An imperative check looks like this:

result = engine.execute("SELECT COUNT(*) FROM users WHERE user_id IS NULL")
count = result.scalar()
if count > 0:
raise ValueError(f"Found {count} null user_ids")

A declarative expectation looks like this:

validator.expect_column_values_to_not_be_null("user_id")

These look similar on the surface. The difference emerges at scale:

  • The imperative check is opaque - you have to read the SQL to understand what it's testing
  • The declarative expectation self-documents - any engineer reading it immediately understands the contract
  • The imperative check has no metadata - nobody knows when it was written, what table it covers, or whether it's still valid
  • The declarative expectation is tracked in a versioned suite - you can see every expectation, when it was added, and what its configuration is
  • The imperative check fails silently when the column it references no longer exists
  • The declarative expectation surfaces the schema mismatch explicitly

Great Expectations was built to solve this. It provides a language for expressing data contracts - what you expect the data to be - and an execution engine for verifying those contracts against real data, with human-readable reports that non-engineers can understand.


Historical Context

Great Expectations was created by Abe Gong and James Campbell at the data consultancy Superconductive (later renamed Great Expectations) around 2017. The origin story is telling: Gong was working on data pipelines at Jawbone, a health data company, and kept running into the same problem. Data arrived with subtle defects that downstream models amplified into major failures. The defects were hard to catch because nobody had written down what "correct" looked like. When you don't have a specification, you can't verify compliance.

The project went open-source in 2017 and grew rapidly because it addressed a universal pain point. The 1.0 release in 2023 brought a significantly redesigned API (the "fluent" API), breaking some backward compatibility with earlier versions but providing a cleaner, more Pythonic interface. The ecosystem grew to include connectors for Pandas, Spark, SQLAlchemy, Snowflake, BigQuery, Redshift, and most major data storage systems.

The core insight that makes Great Expectations powerful is treating expectations as data. A GX expectation is not a Python function - it is a JSON-serializable object with a type, parameters, and metadata. This means suites can be stored in version control, diffed across time, compared between environments, and rendered into documentation automatically. The expectation becomes the specification, and the specification becomes the test.


Core Concepts

Understanding Great Expectations requires understanding six concepts and how they compose:

Expectation: A single assertion about data. "Column user_id should never be null." "Column age should have values between 0 and 120." Each expectation has a type (like expect_column_values_to_not_be_null) and parameters (like which column, what thresholds). Expectations are serializable - they can be written to a JSON file and reloaded later.

ExpectationSuite: A named collection of expectations. Think of it as a test suite in unit testing. A suite called user_features_suite might contain twenty expectations covering all the quality contracts for the user features table. Suites are stored as JSON files.

- [Recorded data]:

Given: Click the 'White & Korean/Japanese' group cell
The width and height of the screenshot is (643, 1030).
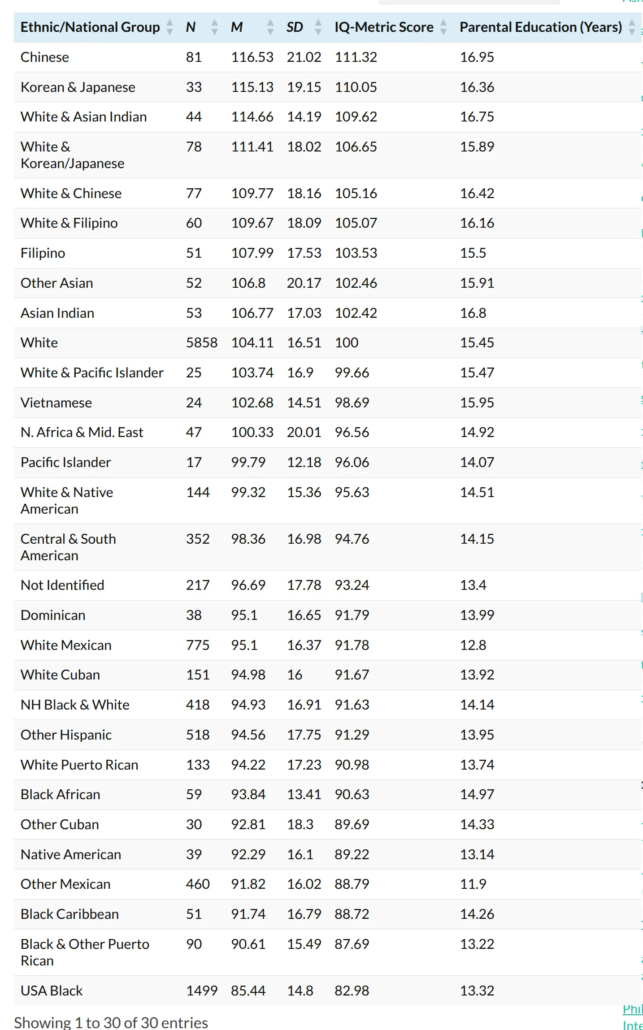Looking at the screenshot, I should point(72,155).
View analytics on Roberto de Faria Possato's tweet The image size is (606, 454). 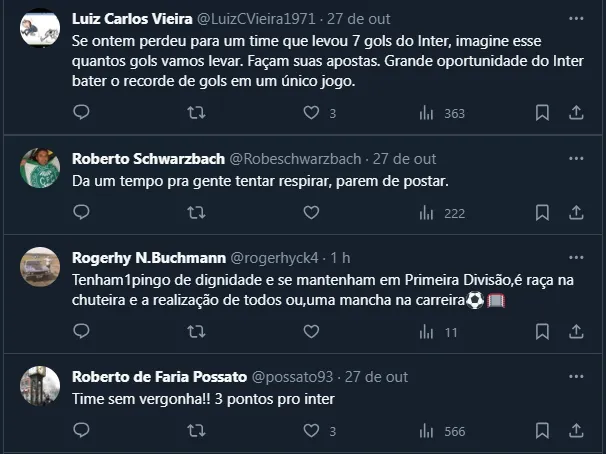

- [Instruction A]: Which data systems does the Great Expectations passage name as having connectors in the ecosystem? List every one.
- [Instruction B]:
Answer these about the Great Expectations passage, one per line:
(i) Who created Great Expectations?
(ii) In what year did the 1.0 release come out?
(iii) In what file format are expectation suites stored?
- [Instruction C]: Pick up the Great Expectations passage right after its last sentence and carry it forward.

- [Expected output A]: Pandas, Spark, SQLAlchemy, Snowflake, BigQuery, Redshift

- [Expected output B]:
(i) Abe Gong and James Campbell
(ii) 2023
(iii) JSON

- [Expected output C]:
Validator: The bridge between your data and your expectations. A Validator wraps a dataset (a Pandas DataFrame, a Spark DataFrame, a database table) and provides methods to run expectations against it. You call validator.expect_column_to_exist("user_id") and the Validator runs the check and records the result.

Checkpoint: The orchestration primitive. A Checkpoint ties together a Validator (your data), an ExpectationSuite (your expectations), and a set of Actions (what to do with the results). You define a Checkpoint once and run it repeatedly - in Airflow, in Prefect, in a CI job. The Checkpoint is the thing you call in production.

DataContext: The configuration hub. All GX configuration - where suites are stored, where validation results are saved, how Data Docs are built and hosted - flows through the DataContext. Think of it as the project-level configuration object that wires everything together.

Data Docs: Auto-generated HTML reports that show the state of your validation results. For every Checkpoint run, GX updates the Data Docs with a new validation result page showing which expectations passed, which failed, and the observed statistics. Data Docs can be hosted in S3, served locally, or embedded in internal tooling.


Installation and Setup

Install Great Expectations (version 1.x uses the fluent API):

pip install great-expectations
# For specific connectors:
pip install 'great-expectations[snowflake]'
pip install 'great-expectations[spark]'
pip install 'great-expectations[sqlalchemy]'

Initialize a project:

great_expectations init

This creates a great_expectations/ directory with the following structure:

great_expectations/
├── great_expectations.yml # DataContext configuration
├── expectations/ # ExpectationSuites stored as JSON
├── checkpoints/ # Checkpoint configurations
└── uncommitted/
├── config_variables.yml # Secrets (gitignored)
└── data_docs/ # Generated HTML reports (gitignored)

The great_expectations.yml file configures your DataContext programmatically. In production, you often skip the YAML and configure entirely in Python:

import great_expectations as gx

# Create an ephemeral context (in-memory, for pipelines)
context = gx.get_context(mode="ephemeral")

# Or load from a project directory
context = gx.get_context() # reads great_expectations.yml

# Or create a filesystem context explicitly
context = gx.get_context(
context_root_dir="/opt/airflow/great_expectations"
)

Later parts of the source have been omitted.